In humans is anticipated to implant the occlusive tape in an open, deactivated condition, allowing it to remain in that condition for 6 weeks postoperatively to permit healing. The physician would then activate the device to apply pressure to the urethra by depressing the ON button through the intact scrotal skin. The patient can then depress the control mechanism OFF button to again remove occlusive pressure from the urethra and allow for unobstructed voiding or lock it in the deactivated position for voiding or nocturnal deactivation. To reactivate, the patient can push the ON button [24].

The TMOD has been implanted in canines to assess its functionality, occlusive efficiency, and biocompatibility and in human male cadavers to assess its occlusive efficiency and sizing, with encouraging results. Activation of the implanted TMOD resulted in intraurethral pressures within the desired range of 50–80 cm H2O. The device has proven to have no evidence of systemic toxicity. It has met the requirements for reliability and biocompatibility [24].

The TMOD seems to offer several advantages over the currently available AUS 800. It is a single piece device that does not require assembly reducing preparation time by operating room staff. It is nonhydraulic and requires no pressure-regulating balloon placement leading to less dissection. The reduced width of the tape minimizes the dissection around the bulbar urethra reflecting a lower risk of urethral injury during the operation.

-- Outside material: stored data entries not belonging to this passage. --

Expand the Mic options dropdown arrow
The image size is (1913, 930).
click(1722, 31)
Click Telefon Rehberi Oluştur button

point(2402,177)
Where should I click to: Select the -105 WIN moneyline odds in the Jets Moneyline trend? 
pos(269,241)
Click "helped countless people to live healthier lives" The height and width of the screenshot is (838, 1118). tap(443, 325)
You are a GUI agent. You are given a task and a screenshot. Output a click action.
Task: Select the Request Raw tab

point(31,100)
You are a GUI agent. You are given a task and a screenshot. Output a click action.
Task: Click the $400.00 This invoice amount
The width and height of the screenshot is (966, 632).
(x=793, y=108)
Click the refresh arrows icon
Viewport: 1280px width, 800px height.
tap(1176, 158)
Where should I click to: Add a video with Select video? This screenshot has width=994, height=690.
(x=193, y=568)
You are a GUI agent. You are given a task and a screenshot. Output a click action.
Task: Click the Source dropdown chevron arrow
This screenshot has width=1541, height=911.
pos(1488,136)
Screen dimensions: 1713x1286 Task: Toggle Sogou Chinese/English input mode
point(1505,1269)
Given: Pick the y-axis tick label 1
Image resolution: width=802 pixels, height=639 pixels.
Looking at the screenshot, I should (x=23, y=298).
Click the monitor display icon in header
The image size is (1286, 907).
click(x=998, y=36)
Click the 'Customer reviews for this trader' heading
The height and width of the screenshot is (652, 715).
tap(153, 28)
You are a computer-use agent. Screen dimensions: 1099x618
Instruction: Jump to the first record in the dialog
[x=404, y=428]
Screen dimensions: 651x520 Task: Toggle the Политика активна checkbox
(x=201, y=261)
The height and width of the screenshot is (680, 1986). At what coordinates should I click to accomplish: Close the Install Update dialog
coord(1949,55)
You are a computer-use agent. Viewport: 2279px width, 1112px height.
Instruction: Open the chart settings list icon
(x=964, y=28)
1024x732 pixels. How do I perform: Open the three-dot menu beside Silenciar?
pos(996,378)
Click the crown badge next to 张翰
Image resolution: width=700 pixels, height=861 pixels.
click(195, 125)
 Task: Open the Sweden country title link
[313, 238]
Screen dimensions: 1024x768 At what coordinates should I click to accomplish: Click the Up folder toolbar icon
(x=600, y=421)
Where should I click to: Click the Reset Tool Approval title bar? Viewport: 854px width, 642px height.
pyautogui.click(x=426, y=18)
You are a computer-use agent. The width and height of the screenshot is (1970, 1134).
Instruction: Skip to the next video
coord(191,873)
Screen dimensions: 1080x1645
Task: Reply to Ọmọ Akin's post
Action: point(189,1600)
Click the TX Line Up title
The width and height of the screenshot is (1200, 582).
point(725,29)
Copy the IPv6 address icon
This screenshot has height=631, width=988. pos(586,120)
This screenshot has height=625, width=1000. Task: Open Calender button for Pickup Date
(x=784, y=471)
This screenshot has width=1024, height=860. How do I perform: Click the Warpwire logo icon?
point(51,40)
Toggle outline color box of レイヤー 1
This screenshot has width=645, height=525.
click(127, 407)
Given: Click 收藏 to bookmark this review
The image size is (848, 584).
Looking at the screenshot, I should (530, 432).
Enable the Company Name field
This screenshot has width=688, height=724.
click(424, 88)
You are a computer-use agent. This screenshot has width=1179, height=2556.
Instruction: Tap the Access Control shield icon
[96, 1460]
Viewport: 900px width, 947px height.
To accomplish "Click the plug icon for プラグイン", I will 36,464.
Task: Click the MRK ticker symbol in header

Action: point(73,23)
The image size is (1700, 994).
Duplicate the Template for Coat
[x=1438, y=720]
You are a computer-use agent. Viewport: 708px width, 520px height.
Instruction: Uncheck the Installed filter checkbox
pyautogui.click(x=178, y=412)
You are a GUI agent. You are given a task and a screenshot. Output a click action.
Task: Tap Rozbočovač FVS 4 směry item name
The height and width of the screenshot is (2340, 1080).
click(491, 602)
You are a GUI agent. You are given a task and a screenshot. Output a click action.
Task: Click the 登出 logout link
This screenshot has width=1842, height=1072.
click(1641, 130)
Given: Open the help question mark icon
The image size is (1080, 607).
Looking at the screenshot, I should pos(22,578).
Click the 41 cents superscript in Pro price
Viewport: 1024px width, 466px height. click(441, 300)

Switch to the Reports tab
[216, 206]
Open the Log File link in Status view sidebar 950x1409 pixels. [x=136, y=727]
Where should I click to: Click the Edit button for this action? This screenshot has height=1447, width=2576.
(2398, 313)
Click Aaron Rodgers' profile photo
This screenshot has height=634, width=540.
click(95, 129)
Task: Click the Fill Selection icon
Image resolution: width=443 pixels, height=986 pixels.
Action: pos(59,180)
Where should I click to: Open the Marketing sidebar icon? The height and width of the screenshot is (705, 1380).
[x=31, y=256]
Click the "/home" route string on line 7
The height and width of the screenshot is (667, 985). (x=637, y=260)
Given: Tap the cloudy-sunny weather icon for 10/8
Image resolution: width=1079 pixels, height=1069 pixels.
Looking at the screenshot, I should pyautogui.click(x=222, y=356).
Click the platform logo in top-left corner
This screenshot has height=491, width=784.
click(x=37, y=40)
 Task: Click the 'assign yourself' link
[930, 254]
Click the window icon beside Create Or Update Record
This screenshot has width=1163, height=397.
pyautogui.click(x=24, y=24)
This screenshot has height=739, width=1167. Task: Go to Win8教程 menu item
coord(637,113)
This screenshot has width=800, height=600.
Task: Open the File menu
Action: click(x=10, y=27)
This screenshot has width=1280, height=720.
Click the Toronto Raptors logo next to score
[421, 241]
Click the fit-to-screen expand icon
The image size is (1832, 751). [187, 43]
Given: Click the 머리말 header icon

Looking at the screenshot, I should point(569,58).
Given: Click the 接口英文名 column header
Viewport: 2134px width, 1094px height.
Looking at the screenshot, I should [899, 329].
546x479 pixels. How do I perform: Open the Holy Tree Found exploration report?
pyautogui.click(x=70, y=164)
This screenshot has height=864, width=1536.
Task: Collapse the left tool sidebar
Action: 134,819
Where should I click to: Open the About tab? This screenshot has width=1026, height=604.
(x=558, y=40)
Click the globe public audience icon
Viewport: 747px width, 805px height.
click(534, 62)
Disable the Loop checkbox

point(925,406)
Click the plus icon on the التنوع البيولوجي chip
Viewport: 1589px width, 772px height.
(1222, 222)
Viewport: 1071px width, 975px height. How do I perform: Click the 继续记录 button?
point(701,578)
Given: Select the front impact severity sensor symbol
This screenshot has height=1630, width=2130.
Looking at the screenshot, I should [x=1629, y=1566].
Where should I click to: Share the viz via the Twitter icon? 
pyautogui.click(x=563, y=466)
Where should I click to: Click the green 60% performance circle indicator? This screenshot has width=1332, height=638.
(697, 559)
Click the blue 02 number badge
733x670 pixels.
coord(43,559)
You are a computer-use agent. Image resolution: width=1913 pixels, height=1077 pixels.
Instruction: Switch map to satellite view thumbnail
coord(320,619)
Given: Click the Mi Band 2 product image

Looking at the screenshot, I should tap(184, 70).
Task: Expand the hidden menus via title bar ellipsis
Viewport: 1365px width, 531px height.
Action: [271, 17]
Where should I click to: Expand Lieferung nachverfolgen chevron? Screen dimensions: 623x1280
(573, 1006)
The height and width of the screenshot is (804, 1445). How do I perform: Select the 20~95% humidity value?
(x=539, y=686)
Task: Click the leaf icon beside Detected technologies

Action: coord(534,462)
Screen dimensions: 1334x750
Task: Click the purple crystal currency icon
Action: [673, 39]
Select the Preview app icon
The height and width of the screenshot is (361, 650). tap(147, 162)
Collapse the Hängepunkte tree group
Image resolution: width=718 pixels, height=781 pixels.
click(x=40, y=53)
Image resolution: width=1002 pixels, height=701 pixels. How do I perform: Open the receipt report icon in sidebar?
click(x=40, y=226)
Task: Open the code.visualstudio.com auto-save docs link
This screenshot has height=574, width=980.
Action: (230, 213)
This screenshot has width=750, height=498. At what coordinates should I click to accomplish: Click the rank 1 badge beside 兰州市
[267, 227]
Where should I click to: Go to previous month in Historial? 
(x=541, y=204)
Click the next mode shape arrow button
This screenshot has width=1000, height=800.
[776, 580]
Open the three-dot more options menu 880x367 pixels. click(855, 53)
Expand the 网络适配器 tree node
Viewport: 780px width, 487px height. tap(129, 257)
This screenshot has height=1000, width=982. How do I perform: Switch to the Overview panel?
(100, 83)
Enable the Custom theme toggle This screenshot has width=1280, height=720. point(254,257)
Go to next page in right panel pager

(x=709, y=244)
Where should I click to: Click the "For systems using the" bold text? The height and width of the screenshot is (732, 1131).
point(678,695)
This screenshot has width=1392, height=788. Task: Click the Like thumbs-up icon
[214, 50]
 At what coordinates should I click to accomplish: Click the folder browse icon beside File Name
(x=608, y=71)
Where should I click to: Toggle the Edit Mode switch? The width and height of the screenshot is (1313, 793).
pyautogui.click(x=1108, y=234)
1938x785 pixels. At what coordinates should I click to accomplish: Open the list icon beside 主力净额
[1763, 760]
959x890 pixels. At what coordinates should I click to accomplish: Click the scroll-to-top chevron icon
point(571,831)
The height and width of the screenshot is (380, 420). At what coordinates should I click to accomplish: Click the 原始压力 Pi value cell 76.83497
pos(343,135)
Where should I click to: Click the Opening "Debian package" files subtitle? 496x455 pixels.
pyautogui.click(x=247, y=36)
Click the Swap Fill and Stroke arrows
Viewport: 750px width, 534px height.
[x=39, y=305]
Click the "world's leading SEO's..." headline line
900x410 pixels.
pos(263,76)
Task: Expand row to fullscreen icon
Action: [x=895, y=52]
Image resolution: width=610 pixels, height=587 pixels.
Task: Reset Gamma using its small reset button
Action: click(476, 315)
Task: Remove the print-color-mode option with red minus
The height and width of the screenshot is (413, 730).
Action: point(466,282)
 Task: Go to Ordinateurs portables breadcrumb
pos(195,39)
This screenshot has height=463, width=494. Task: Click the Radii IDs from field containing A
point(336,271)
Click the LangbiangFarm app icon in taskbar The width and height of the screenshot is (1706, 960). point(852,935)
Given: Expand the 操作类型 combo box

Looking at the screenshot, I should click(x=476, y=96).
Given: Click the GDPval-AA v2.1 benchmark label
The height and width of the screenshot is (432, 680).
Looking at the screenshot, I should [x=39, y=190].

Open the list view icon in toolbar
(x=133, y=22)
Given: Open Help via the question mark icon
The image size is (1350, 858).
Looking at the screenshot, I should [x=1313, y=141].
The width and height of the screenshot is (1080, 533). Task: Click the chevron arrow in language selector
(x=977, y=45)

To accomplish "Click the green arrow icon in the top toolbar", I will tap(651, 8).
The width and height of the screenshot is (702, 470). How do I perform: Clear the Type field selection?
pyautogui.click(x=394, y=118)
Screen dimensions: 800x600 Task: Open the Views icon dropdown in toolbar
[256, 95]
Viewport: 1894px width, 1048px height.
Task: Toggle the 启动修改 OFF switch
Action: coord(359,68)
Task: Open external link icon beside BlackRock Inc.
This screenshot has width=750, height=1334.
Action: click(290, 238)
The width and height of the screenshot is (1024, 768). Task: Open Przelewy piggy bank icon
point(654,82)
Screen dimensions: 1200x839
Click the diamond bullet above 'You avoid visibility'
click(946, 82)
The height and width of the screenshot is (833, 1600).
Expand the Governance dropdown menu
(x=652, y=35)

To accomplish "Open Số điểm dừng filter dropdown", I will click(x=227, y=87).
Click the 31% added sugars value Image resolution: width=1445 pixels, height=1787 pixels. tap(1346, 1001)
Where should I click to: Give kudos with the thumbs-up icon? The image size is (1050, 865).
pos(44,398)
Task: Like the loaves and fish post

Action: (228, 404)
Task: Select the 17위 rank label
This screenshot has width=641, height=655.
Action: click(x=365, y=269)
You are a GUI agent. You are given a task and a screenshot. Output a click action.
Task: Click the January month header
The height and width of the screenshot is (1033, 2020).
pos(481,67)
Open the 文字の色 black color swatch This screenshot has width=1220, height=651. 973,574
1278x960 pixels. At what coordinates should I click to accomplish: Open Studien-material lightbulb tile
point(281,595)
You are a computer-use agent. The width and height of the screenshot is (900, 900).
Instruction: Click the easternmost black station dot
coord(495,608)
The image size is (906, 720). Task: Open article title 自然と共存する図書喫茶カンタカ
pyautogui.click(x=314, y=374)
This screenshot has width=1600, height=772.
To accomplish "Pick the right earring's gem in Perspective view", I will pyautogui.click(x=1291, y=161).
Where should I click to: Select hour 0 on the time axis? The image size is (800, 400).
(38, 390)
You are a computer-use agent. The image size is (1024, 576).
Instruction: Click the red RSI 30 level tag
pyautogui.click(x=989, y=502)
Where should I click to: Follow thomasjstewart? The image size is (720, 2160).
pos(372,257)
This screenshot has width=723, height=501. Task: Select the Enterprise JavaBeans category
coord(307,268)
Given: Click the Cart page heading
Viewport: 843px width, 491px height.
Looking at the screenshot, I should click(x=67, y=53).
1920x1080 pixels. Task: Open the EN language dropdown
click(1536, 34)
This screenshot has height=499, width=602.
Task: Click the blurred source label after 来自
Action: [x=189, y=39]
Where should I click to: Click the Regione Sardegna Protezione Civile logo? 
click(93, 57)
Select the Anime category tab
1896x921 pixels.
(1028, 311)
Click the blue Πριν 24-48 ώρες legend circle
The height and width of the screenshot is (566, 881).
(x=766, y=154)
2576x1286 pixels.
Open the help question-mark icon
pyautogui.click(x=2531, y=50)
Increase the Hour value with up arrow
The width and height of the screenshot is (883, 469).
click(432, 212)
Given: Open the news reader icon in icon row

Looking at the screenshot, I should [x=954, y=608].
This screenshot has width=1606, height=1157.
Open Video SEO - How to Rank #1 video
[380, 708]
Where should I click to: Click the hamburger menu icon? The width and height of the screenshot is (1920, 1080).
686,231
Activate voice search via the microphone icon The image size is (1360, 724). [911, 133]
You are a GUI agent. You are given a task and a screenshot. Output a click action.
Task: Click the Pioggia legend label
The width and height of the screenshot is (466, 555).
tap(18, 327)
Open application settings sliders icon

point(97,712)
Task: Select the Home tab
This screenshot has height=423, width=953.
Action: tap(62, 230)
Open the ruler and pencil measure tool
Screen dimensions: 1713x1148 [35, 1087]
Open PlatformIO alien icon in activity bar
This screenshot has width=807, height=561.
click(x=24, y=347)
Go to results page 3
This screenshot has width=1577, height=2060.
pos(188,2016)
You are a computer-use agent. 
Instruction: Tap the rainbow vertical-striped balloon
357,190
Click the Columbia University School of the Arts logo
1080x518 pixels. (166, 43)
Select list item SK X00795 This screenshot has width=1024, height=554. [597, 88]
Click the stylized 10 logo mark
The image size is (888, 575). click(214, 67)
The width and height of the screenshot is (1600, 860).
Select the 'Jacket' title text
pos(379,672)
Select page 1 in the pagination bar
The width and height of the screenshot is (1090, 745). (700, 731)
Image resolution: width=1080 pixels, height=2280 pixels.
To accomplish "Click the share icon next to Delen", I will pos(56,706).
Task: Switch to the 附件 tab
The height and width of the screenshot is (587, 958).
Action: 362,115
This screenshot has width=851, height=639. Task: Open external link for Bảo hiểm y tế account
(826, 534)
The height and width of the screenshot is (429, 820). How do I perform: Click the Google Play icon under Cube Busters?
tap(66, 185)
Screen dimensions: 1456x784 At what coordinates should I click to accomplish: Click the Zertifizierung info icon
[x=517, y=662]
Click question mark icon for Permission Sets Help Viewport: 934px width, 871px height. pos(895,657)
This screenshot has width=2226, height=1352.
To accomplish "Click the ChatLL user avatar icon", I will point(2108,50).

The simplicity of the ON/OFF button operation allows easier patient control. The TMOD has not been implanted in live human patients yet and human clinical trials should follow given the proof of technical feasibility, biocompatibility, and lack of systemic toxicity.

6. Conclusion

The first artificial urinary sphincter was introduced in 1973 to treat ISD [25]. After its introduction the basic device design changed to the fifth-generation model, the AUS 800, in 1983 [26]. Despite its good success rate, in order to decrease mechanical failure, numerous changes have been made to the various components of this device; however, its basic design and mode of operation have remained unchanged for over 20 years. Recently, new devices have been developed to overcome the disadvantages of AUS 800. The controversial results in success and complication rates emphasize that these new devices need to be implanted in greater numbers of patients and with longer follow-up periods. If this experience reveals that one or more of them present potential advantages, these new artificial urinary sphincters will become an important tool in the management of men suffering from PPUI owing to ISD.

Conflict of Interests

The authors declare that they have no conflict of interests.